▶ [Directions]:
Return each line of the items that contains the word "dimensions".

## Start Supplied records

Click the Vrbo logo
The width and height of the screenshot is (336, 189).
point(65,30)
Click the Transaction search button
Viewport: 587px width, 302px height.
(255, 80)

## End Supplied records
## Start Supplied records

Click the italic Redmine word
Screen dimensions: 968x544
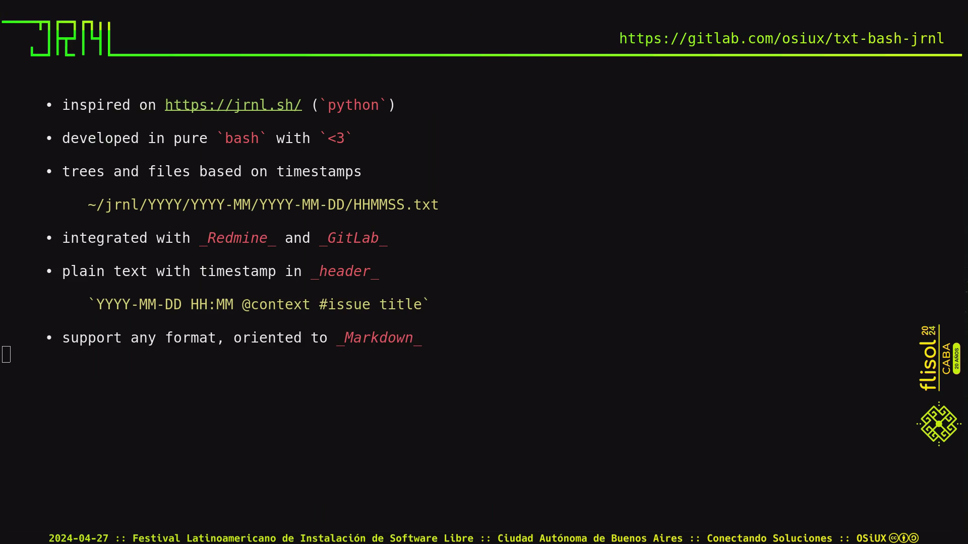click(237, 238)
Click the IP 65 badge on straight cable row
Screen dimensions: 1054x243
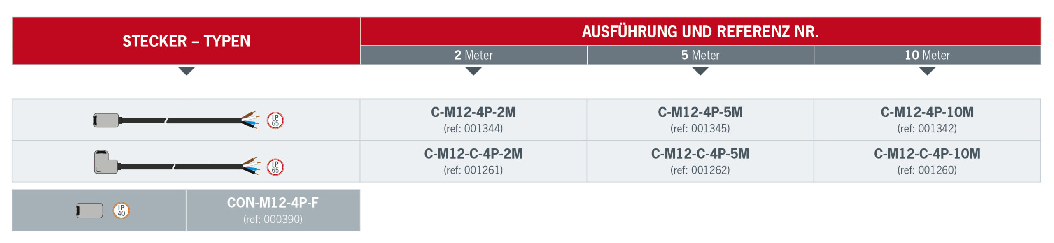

## End Supplied records
## Start Supplied records

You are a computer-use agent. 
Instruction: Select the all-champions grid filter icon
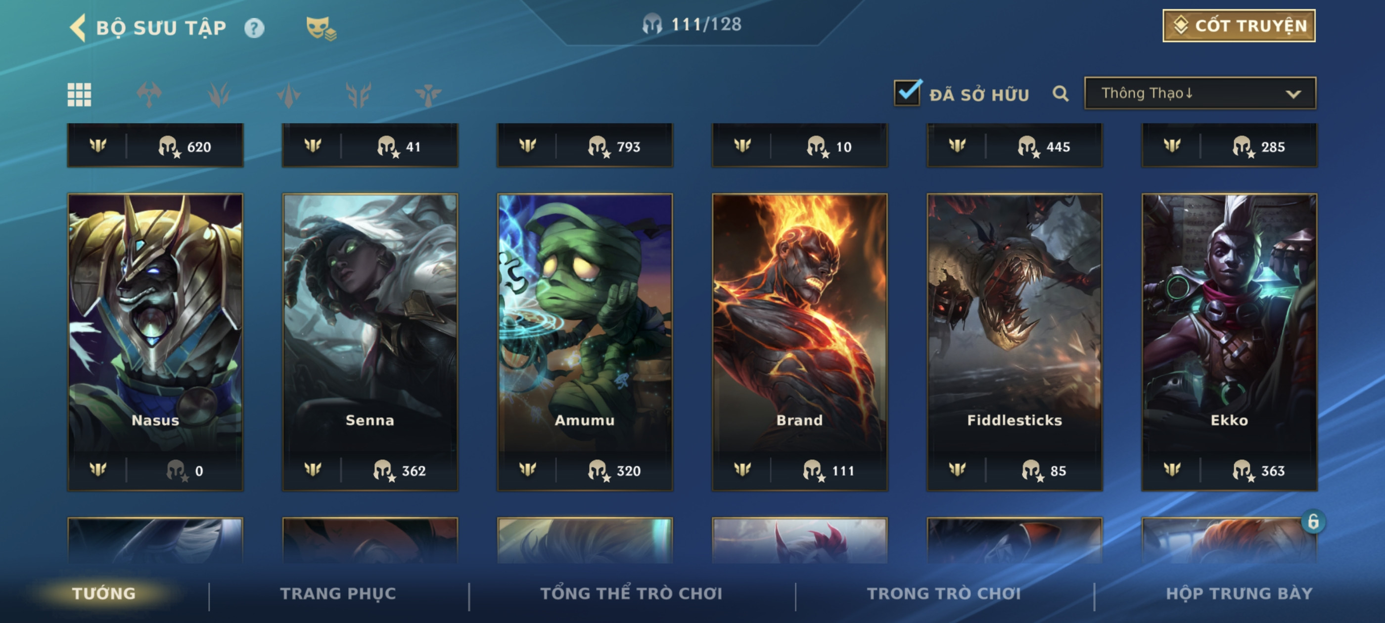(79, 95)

## End Supplied records

▶ [Correct output]:
Screen dimensions: 968x544
Screen dimensions: 1054x243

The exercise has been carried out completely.